[Recorded data — start]

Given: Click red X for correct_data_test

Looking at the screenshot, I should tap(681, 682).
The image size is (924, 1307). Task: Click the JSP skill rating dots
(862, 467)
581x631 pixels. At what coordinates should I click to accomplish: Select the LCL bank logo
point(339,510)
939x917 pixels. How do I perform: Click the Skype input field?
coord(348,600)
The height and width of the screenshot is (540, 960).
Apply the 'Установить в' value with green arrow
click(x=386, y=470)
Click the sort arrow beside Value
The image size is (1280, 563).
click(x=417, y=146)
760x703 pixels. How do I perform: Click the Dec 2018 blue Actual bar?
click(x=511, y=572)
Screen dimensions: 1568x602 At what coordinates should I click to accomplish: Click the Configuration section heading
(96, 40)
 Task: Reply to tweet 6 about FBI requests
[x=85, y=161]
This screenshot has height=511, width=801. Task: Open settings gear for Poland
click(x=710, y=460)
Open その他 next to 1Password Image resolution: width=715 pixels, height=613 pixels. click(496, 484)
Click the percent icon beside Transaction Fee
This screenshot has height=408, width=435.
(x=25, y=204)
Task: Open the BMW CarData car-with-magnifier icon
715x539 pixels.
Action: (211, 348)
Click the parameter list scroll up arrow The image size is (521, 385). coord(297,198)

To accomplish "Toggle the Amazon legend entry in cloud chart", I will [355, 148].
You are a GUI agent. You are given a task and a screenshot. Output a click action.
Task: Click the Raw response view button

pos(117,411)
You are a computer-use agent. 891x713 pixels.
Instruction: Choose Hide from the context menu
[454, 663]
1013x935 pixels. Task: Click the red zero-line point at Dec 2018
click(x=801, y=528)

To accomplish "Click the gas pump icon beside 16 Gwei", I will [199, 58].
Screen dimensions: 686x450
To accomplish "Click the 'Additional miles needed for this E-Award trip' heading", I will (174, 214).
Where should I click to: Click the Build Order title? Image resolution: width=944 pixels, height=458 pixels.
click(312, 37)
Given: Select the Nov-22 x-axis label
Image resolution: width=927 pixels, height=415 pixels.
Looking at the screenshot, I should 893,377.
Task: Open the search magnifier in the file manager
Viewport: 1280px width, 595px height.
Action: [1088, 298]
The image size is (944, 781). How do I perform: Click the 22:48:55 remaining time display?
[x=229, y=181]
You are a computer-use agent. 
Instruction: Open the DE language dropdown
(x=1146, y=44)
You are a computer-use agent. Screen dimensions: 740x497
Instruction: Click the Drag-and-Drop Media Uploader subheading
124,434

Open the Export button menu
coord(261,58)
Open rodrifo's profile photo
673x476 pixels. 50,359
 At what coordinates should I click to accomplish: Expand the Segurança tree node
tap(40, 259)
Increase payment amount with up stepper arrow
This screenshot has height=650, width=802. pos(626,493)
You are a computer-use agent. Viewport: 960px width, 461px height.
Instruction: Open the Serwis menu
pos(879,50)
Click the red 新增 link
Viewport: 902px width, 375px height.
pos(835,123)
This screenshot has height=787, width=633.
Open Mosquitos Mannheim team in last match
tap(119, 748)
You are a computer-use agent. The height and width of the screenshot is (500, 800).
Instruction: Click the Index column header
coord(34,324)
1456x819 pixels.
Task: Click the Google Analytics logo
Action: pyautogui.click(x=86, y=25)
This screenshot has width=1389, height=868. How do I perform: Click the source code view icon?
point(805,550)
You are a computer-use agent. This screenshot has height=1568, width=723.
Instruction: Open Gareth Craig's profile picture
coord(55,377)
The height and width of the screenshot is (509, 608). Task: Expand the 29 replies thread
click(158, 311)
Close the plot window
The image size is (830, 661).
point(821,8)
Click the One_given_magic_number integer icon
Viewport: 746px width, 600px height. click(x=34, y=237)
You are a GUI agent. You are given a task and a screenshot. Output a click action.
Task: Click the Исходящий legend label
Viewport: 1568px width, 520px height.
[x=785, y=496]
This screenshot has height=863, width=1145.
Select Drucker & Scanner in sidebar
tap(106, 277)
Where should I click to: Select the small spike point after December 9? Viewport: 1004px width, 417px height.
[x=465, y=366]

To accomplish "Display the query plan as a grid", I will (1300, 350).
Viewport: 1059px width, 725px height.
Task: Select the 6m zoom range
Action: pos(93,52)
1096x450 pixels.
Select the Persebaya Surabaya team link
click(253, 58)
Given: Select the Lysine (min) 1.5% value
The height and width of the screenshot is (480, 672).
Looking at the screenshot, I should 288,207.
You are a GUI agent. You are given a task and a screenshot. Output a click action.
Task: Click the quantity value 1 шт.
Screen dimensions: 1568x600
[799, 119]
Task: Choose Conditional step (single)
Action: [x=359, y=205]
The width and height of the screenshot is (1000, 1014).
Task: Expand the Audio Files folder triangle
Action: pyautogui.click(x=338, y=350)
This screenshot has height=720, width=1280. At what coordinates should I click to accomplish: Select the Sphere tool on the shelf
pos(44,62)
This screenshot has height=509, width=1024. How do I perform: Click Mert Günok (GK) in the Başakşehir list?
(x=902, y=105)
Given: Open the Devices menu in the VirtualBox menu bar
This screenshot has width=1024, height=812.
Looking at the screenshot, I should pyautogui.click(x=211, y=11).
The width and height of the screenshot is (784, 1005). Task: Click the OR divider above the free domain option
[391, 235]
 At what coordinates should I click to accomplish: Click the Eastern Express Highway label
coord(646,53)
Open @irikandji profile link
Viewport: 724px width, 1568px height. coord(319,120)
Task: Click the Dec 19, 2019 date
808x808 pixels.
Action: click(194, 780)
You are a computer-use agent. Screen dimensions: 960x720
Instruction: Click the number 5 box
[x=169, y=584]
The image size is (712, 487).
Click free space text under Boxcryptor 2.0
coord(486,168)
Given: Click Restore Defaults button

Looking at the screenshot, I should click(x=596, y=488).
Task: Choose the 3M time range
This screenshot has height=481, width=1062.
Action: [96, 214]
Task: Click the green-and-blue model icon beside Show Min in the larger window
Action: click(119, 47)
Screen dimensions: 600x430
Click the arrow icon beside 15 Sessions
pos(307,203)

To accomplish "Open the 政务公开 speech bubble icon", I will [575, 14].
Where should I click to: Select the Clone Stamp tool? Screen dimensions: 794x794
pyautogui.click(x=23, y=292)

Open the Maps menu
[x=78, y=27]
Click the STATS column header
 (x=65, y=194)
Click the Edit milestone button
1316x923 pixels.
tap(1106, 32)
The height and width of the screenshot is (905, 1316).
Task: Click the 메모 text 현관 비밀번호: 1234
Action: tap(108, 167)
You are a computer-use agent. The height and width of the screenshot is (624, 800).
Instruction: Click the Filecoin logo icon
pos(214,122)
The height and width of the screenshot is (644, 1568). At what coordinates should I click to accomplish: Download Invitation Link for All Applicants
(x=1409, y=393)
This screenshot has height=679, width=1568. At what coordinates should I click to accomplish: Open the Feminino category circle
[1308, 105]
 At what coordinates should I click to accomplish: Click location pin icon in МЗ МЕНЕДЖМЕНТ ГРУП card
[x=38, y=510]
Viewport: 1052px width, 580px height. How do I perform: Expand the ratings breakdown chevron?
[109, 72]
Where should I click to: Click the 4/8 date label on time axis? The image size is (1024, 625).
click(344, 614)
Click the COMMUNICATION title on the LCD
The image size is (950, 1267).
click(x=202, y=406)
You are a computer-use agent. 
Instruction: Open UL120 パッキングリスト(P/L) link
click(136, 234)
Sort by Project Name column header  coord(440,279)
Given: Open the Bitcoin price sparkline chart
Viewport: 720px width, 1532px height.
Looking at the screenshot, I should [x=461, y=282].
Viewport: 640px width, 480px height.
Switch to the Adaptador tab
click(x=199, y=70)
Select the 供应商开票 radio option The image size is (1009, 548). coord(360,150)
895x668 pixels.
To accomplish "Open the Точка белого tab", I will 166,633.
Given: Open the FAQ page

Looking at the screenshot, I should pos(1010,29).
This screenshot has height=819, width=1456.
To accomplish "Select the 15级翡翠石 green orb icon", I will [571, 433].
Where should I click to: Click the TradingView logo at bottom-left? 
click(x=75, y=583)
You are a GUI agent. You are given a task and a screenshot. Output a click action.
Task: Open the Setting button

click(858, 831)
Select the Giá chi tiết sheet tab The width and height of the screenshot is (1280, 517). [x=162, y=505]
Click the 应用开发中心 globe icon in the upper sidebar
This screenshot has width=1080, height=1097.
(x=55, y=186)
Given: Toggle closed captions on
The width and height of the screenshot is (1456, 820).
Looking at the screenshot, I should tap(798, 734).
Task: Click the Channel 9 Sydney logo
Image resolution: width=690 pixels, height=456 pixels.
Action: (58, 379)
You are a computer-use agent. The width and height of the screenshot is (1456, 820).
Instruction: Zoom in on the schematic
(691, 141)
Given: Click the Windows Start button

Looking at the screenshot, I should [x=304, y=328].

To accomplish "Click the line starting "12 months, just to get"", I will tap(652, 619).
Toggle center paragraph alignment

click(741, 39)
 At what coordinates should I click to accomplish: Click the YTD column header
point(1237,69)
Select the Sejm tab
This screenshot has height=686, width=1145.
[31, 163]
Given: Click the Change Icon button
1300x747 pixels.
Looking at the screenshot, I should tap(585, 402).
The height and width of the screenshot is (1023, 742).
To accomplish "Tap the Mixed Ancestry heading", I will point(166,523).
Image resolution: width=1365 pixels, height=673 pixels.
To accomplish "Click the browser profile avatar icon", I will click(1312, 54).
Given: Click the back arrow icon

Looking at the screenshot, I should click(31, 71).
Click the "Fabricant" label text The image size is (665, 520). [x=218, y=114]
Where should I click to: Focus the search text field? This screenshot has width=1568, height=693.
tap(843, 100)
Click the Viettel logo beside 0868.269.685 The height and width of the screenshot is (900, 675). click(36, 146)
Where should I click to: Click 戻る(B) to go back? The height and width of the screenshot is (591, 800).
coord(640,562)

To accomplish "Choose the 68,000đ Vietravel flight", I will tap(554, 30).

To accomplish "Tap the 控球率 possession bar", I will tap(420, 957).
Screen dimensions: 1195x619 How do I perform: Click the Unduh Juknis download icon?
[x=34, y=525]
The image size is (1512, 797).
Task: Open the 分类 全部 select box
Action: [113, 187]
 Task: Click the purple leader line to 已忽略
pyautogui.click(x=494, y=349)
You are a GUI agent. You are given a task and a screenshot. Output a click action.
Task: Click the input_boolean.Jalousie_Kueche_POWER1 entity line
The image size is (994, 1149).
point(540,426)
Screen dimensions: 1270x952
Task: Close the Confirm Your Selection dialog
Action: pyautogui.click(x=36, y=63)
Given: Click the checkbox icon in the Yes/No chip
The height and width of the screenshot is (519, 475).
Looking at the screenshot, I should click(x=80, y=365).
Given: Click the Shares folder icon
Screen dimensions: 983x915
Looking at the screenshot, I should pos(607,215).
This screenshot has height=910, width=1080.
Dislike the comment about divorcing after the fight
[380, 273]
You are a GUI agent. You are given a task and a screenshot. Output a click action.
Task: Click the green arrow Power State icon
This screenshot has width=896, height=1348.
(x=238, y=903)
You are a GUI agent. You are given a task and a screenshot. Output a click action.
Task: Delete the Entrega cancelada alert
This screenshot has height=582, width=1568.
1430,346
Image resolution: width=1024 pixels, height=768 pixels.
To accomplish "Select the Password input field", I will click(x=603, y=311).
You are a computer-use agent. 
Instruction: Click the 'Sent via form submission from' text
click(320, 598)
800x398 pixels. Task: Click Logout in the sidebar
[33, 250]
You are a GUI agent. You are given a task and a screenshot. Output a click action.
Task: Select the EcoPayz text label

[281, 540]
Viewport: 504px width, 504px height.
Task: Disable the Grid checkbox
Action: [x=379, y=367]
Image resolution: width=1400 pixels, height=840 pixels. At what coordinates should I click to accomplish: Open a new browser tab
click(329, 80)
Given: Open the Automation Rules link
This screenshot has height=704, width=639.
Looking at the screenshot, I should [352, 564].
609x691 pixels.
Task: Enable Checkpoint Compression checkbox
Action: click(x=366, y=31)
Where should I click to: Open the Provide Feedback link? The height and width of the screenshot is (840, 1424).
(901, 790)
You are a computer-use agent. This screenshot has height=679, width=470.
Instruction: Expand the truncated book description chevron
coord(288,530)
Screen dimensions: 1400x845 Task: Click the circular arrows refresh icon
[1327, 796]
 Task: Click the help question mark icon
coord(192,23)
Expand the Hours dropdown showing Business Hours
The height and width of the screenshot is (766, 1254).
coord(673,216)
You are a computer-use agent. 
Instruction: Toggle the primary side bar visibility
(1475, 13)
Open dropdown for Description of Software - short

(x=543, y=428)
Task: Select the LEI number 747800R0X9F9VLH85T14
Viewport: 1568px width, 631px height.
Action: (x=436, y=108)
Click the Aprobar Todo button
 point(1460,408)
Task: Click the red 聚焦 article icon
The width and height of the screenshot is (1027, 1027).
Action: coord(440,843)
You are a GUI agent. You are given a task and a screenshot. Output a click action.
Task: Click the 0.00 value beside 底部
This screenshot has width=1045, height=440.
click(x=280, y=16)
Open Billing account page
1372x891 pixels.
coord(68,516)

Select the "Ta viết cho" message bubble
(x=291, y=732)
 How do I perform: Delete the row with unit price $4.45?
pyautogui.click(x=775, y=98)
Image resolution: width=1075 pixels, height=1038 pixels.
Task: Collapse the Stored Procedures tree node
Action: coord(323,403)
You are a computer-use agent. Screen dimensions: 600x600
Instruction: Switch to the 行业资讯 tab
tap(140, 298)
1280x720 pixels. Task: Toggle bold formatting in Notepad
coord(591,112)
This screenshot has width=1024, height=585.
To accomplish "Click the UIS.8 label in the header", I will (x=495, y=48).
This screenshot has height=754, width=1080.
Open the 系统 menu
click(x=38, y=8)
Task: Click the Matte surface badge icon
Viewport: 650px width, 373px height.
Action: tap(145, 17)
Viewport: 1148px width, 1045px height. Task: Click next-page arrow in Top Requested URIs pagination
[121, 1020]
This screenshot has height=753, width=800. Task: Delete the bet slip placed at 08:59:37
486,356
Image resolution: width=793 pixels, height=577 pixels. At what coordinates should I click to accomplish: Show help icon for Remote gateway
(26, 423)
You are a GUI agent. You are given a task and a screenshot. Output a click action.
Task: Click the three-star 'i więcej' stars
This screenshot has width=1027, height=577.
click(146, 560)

[Recorded data — finish]

Problem description ▸
A single number is required: the count of lines in the entries that include the word "legend".

Result of this exercise ▸
2